Digital statt Zettelwirtschaft: Gästeregistrierung mit LOGME
LEONDING. Wegen der Coronavirus-Pandemie müssen Gastronomen in Oberösterreich derzeit ihre Gäste registrieren. Mit der App „LOGME„ funktioniert das einfach, schnell und unkompliziert. Entwickler Peter Bodingbauer im Interview.

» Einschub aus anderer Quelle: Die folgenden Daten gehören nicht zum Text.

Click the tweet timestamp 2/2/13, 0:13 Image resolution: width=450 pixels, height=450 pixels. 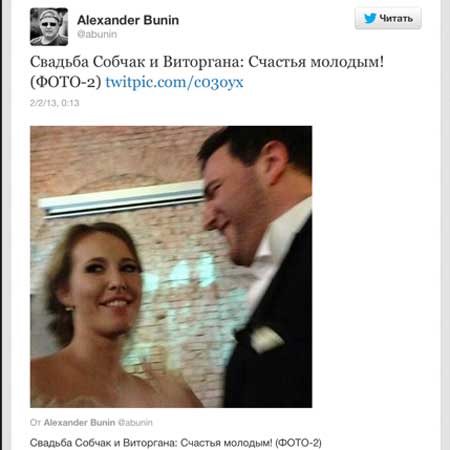[x=55, y=103]
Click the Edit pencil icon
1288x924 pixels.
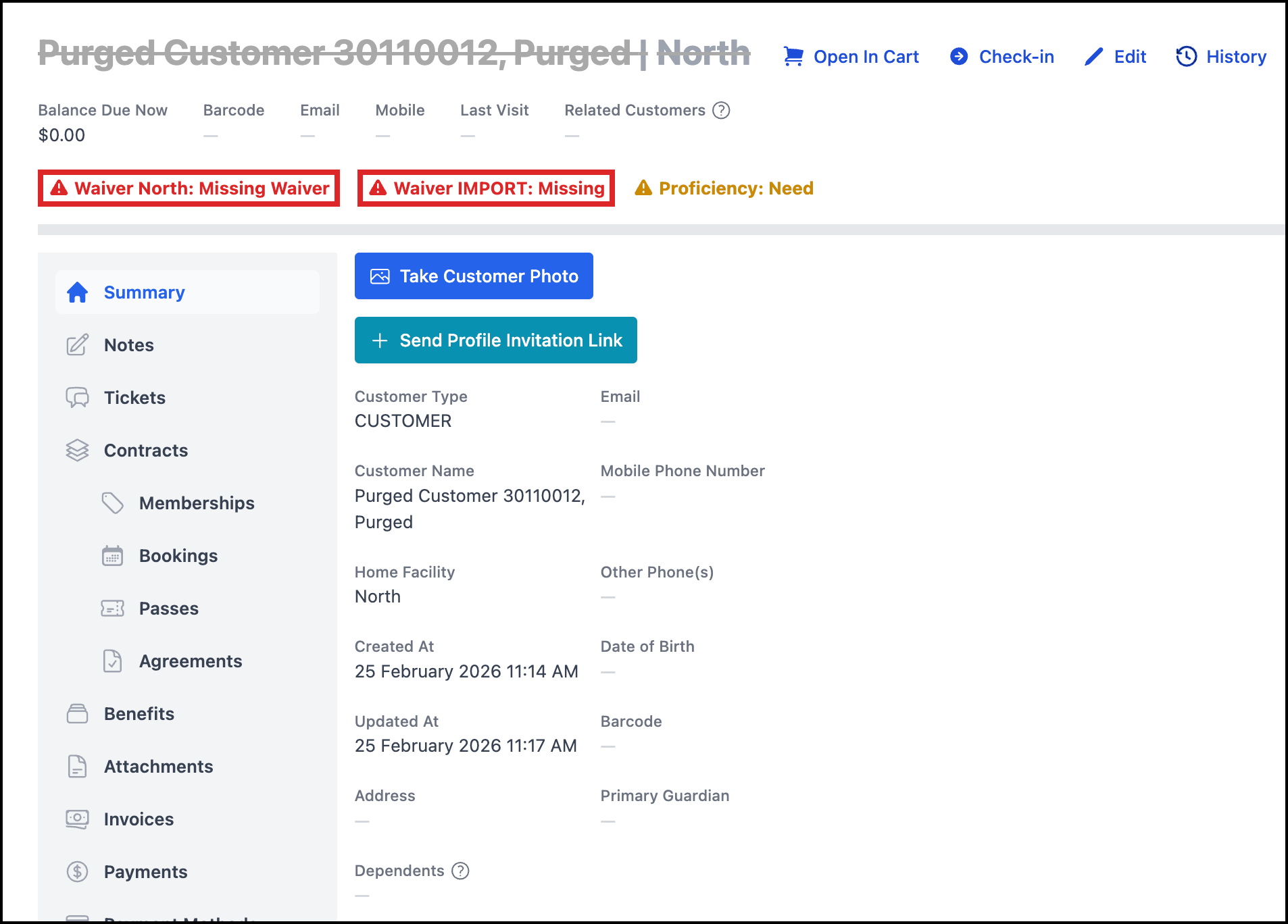1093,57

Wie kam es, dass Sie unter die App-Entwickler gegangen sind? Normalerweise sind Sie doch mit der FotoBOOX oder als Videoproduzent unterwegs.

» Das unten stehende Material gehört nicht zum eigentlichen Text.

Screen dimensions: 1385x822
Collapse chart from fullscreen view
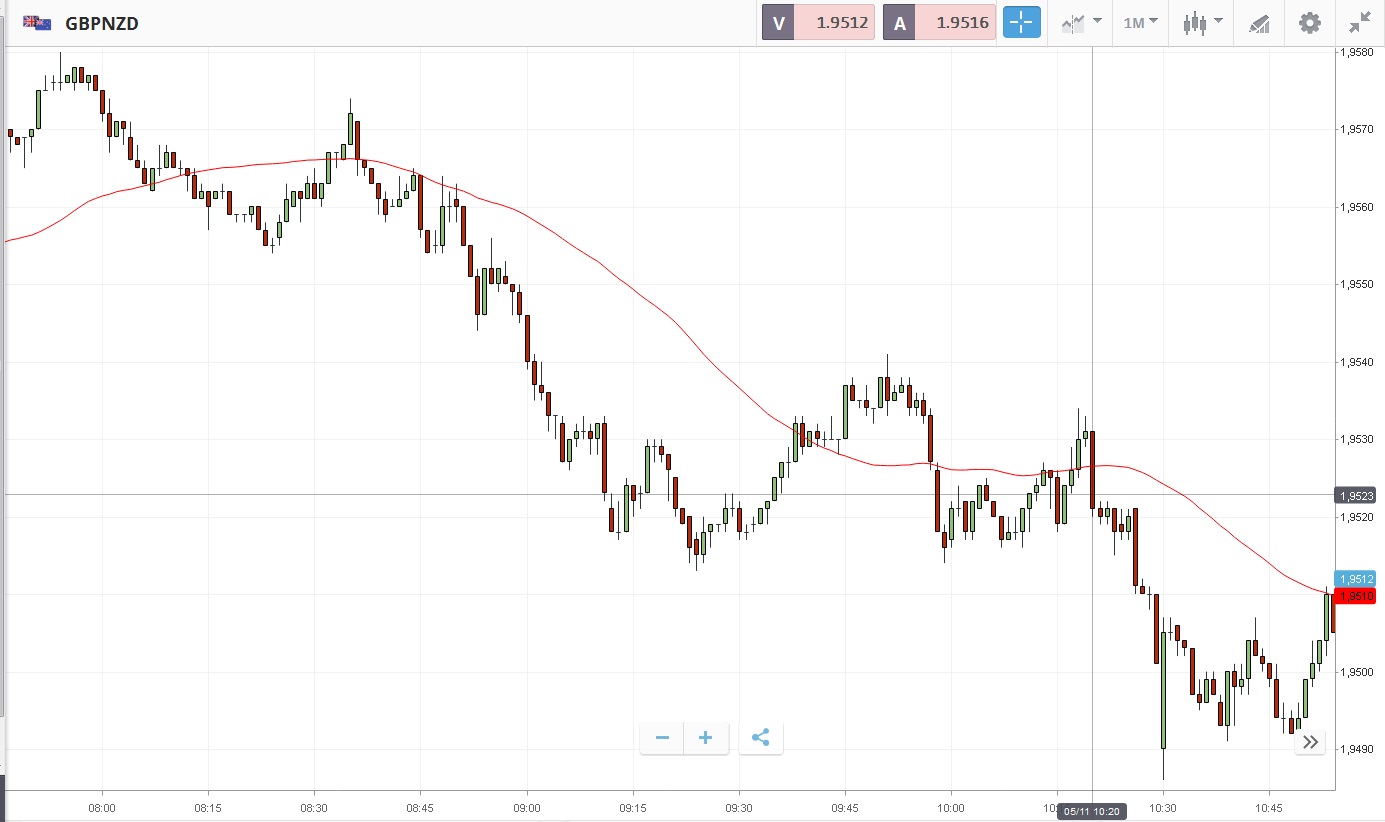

Bodingbauer: Aufgrund der aktuellen Situation hatte ich viel Zeit, die ich sinnvoll einsetzen wollte. Da ich immer wieder gerne was neues ausprobiere und ich von einem Wirten vor einigen Wochen angesprochen wurde, ob ich sowas nicht umsetzen kann, habe ich mich mit meiner Kollegin Bianca Hoflehner hingesetzt und ein Konzept ausgearbeitet. Einfach, unkompliziert und sicher sollte es sein. Daraus ist dann LOGME entstanden.
Wie lange dauerte es von der Idee zur App bis zur Fertigstellung?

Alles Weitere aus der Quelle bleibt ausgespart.